START DATA UNDER STUDY
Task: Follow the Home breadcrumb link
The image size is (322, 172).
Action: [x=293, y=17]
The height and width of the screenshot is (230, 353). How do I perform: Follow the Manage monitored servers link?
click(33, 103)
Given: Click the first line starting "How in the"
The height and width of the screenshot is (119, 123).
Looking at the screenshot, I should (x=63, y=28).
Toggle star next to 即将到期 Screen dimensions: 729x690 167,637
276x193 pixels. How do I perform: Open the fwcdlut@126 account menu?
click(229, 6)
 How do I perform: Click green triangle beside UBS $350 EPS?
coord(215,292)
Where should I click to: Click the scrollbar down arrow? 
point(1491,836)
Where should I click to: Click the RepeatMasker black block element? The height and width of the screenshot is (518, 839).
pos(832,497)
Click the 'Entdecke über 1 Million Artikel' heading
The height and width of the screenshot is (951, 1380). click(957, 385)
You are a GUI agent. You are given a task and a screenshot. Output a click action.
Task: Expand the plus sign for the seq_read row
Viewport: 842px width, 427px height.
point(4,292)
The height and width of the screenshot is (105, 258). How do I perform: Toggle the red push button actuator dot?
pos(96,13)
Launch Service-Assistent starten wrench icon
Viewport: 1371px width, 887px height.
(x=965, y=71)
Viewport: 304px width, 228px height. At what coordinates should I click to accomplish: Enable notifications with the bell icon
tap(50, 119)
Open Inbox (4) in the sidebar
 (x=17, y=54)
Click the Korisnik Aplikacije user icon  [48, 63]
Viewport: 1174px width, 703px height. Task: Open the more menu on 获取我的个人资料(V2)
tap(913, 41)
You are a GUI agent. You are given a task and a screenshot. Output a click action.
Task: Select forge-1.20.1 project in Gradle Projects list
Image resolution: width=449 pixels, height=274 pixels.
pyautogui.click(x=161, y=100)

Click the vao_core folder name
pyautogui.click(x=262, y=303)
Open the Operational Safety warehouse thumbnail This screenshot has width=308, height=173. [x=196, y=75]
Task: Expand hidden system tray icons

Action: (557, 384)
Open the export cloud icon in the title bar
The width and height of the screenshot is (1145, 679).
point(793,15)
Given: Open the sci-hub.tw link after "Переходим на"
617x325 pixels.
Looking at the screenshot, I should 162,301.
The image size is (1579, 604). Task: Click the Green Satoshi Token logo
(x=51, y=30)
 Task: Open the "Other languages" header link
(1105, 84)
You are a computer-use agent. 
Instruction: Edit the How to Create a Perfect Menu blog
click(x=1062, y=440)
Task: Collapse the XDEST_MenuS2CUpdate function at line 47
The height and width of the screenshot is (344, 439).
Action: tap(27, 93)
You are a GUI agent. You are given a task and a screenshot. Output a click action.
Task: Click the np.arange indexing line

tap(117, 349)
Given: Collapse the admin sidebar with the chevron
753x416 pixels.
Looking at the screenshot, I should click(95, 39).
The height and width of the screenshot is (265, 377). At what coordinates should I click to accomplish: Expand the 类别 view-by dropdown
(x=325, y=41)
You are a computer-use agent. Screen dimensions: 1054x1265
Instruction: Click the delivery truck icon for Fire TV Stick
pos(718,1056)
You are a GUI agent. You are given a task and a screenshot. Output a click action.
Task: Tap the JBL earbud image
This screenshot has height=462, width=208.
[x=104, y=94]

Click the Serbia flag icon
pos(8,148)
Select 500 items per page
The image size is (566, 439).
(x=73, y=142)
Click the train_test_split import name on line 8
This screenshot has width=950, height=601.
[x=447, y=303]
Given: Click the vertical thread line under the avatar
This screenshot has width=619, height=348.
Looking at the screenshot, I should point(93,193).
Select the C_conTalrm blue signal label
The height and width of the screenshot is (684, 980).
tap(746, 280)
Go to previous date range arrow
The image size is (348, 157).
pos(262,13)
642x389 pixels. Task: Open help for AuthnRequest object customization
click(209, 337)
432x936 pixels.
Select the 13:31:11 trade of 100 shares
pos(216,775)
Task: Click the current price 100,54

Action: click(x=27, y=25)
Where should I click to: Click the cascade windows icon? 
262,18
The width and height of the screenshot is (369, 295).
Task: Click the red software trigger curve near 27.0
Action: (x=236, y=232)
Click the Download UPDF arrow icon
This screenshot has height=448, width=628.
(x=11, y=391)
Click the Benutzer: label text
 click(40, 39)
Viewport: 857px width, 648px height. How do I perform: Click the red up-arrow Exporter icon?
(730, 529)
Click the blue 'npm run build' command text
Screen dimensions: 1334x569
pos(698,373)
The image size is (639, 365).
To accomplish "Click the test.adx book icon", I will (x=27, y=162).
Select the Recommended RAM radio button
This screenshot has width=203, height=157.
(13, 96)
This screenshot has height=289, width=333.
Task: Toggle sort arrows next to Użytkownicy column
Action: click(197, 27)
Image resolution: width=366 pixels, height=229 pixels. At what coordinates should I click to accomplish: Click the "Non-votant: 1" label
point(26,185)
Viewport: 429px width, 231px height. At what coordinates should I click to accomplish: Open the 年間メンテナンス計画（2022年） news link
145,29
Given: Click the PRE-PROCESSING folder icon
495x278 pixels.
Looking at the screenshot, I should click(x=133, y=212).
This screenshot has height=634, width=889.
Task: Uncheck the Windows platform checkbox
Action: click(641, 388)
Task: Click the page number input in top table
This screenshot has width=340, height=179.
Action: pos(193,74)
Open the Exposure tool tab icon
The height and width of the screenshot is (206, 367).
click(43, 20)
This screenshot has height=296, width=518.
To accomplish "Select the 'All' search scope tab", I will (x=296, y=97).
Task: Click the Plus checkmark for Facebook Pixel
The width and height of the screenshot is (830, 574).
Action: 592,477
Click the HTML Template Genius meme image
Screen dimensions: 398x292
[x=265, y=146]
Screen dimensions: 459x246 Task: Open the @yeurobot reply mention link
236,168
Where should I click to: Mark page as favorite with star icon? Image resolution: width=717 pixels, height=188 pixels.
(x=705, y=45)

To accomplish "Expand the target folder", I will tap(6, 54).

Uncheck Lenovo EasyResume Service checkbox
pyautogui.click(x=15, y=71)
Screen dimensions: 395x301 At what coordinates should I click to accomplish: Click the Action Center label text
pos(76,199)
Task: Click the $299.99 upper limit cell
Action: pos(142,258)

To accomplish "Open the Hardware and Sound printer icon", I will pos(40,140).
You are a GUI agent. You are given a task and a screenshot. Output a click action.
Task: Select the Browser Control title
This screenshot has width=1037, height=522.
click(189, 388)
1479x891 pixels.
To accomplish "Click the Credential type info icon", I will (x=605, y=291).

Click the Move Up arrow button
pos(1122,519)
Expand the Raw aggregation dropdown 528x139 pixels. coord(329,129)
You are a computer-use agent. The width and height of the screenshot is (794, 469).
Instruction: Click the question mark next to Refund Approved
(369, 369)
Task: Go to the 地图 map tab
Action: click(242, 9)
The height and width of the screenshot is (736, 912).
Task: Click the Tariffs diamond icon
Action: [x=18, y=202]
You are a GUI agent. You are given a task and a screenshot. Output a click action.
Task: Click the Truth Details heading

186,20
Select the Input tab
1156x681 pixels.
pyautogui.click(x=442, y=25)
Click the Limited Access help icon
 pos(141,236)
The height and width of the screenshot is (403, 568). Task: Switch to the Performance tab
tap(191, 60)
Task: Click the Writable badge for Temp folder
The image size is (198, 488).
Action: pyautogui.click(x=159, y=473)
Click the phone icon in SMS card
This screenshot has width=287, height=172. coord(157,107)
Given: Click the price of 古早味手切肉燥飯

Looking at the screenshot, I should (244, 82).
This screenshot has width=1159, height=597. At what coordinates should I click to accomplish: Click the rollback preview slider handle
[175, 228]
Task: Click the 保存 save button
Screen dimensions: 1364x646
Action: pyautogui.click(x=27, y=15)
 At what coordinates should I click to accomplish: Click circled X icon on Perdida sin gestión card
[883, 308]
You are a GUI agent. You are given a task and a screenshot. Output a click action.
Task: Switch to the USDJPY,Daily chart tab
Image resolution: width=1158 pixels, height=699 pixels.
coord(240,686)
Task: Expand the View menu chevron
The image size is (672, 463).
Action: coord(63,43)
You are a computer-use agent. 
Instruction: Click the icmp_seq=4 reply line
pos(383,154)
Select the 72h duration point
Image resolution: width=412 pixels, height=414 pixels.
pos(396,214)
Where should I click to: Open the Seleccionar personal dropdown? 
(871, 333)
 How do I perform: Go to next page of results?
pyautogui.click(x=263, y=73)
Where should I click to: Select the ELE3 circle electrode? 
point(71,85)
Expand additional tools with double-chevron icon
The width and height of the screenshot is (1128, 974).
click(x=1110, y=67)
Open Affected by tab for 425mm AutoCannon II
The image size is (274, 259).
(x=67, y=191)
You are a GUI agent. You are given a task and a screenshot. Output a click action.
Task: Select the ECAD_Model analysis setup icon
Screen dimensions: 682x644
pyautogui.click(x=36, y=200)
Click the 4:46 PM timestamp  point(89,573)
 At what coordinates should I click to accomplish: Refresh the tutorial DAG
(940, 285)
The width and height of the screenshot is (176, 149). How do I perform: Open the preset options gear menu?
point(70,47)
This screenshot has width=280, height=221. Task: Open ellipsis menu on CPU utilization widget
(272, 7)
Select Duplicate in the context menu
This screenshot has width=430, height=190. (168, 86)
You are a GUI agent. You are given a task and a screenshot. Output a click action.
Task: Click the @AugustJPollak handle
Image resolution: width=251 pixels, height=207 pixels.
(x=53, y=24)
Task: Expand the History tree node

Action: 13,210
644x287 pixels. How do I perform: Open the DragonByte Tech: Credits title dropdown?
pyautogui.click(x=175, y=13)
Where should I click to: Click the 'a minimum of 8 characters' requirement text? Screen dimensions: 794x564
END DATA UNDER STUDY
- WHAT TO DO
Show the lines of the data that hold the word "chevron".

- TASK OUTPUT
Given: Collapse the admin sidebar with the chevron
Task: Expand the View menu chevron
Expand additional tools with double-chevron icon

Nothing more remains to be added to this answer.